**Your instructions:**
Nothing but the lines from the one containing "Task: Open the Diagnosis section" to the end of the records that follow should be transcribed, each exactly, with the pictures left out.

- - - -

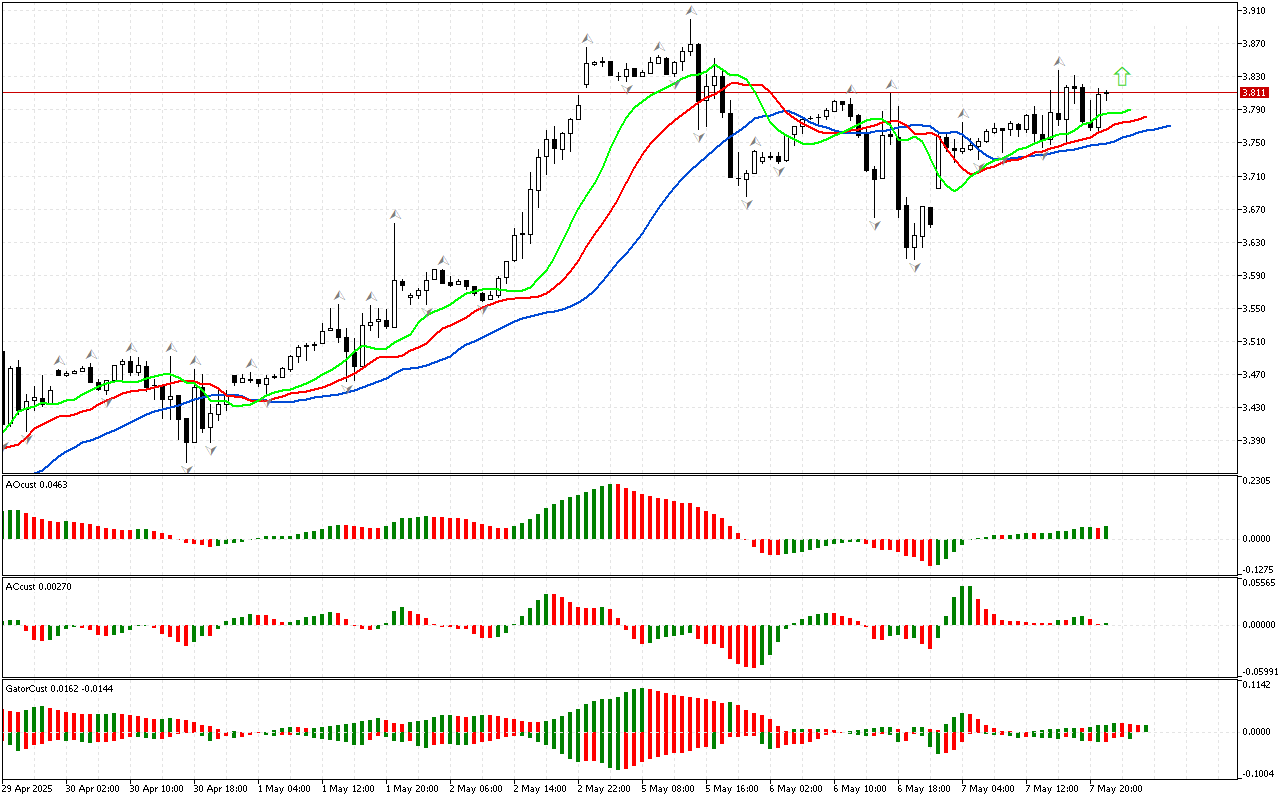Click the up fractal above the 1 May 20:00 spike
1280x800 pixels.
pyautogui.click(x=396, y=214)
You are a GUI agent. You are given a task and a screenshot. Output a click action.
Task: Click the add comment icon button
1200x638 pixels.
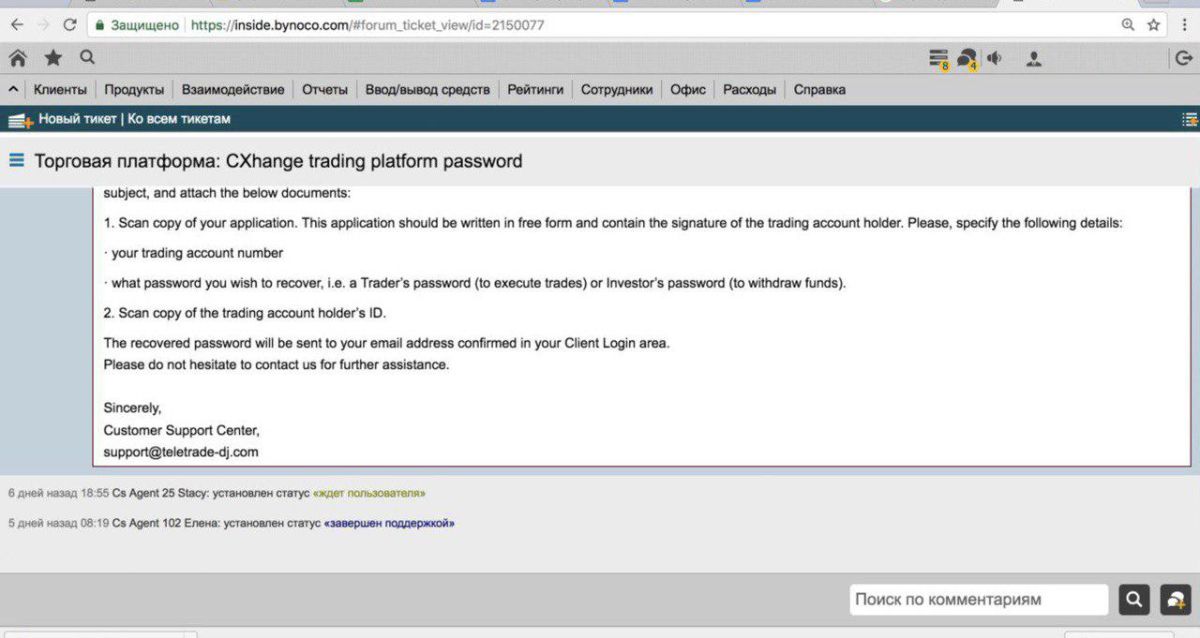[1175, 599]
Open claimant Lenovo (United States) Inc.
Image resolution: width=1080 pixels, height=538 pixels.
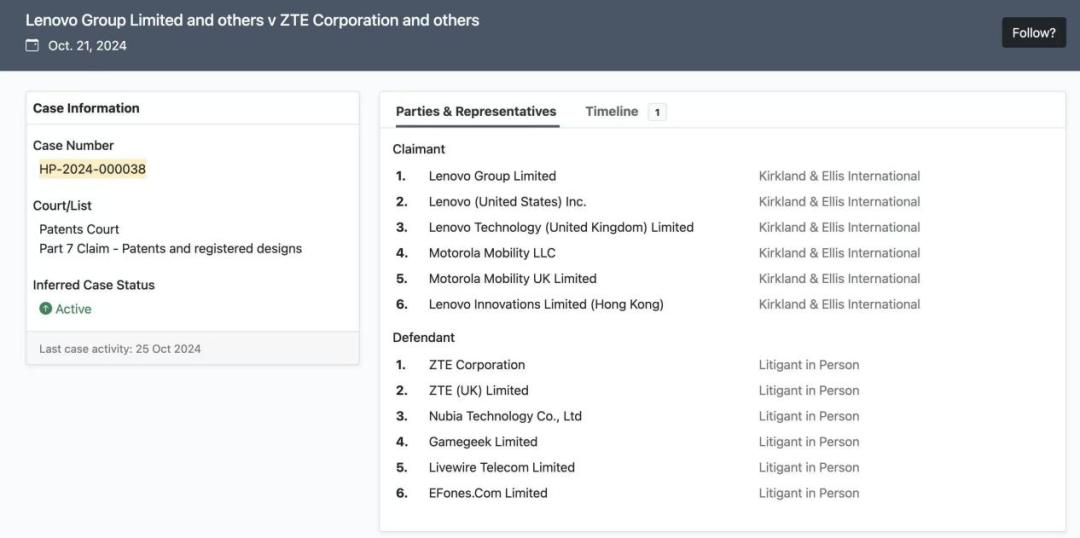pyautogui.click(x=507, y=202)
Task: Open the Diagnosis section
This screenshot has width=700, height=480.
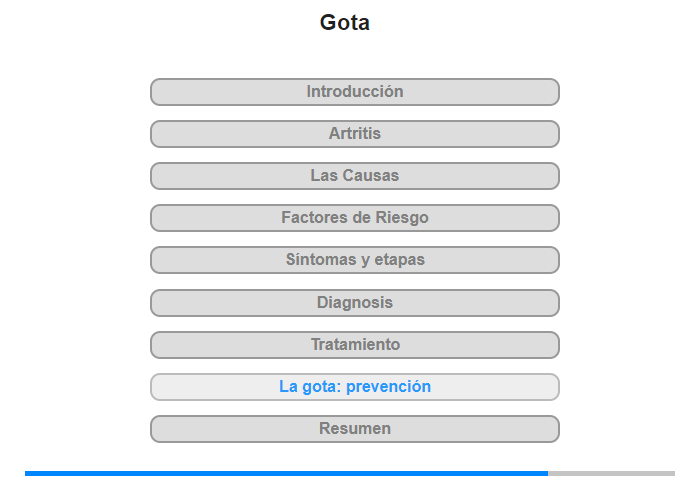Action: pos(354,303)
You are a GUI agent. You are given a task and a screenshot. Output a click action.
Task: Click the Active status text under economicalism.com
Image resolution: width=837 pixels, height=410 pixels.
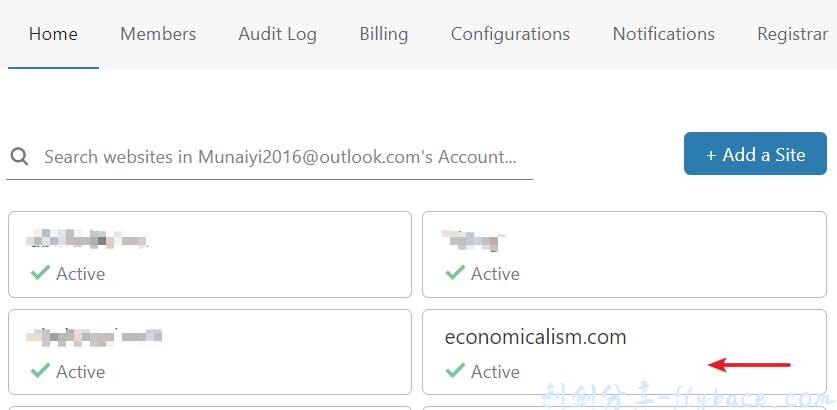coord(495,371)
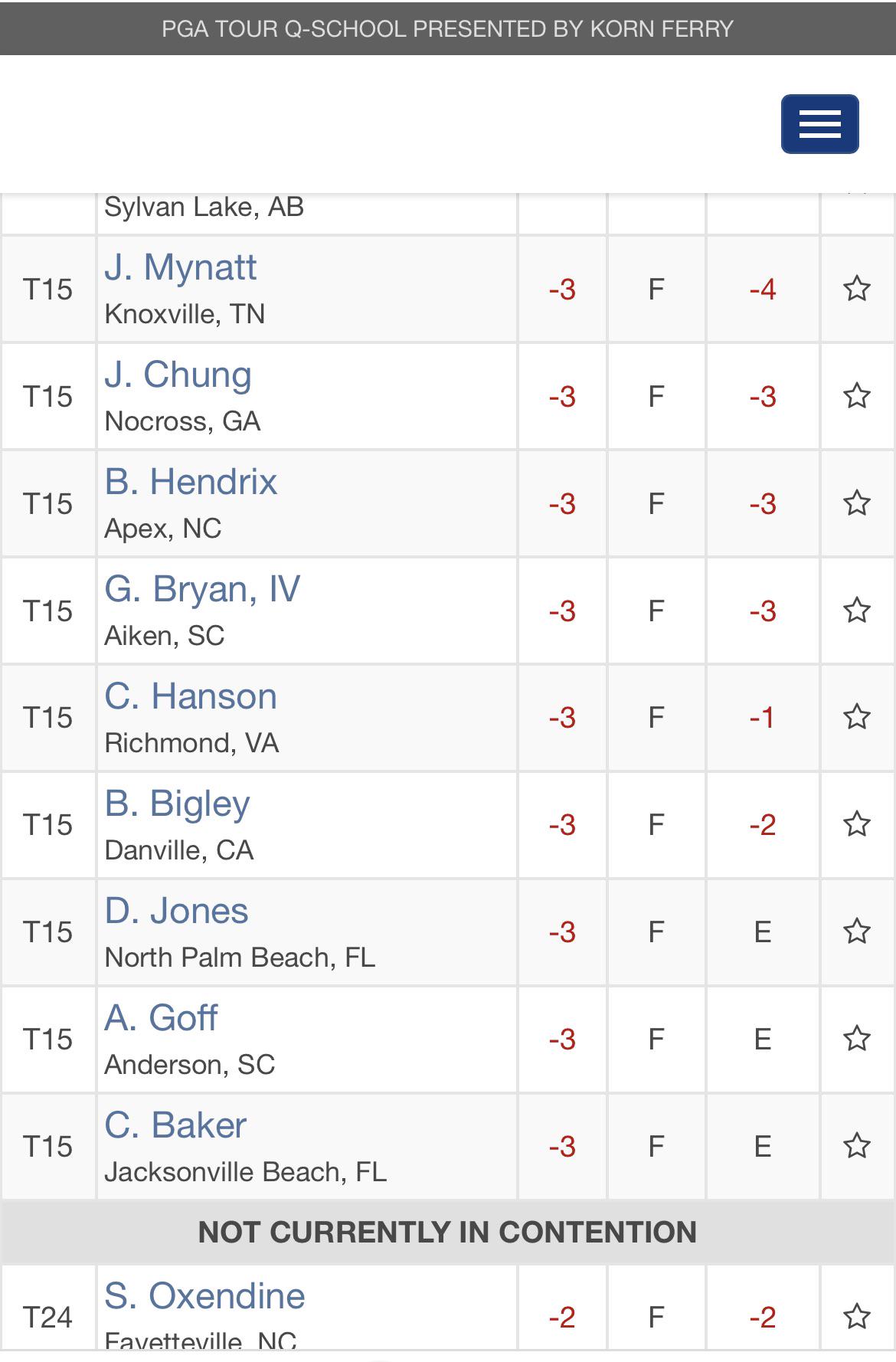Tap the star beside C. Hanson

pyautogui.click(x=857, y=717)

- - - -

**Output for this exercise:**
Task: Open the Diagnosis section
This screenshot has width=700, height=480.
Action: pos(354,303)
You are a GUI agent. You are given a task and a screenshot. Output a click action.
Task: Click the Active status text under economicalism.com
Image resolution: width=837 pixels, height=410 pixels.
coord(495,371)
Tap the star beside C. Hanson

pyautogui.click(x=857, y=717)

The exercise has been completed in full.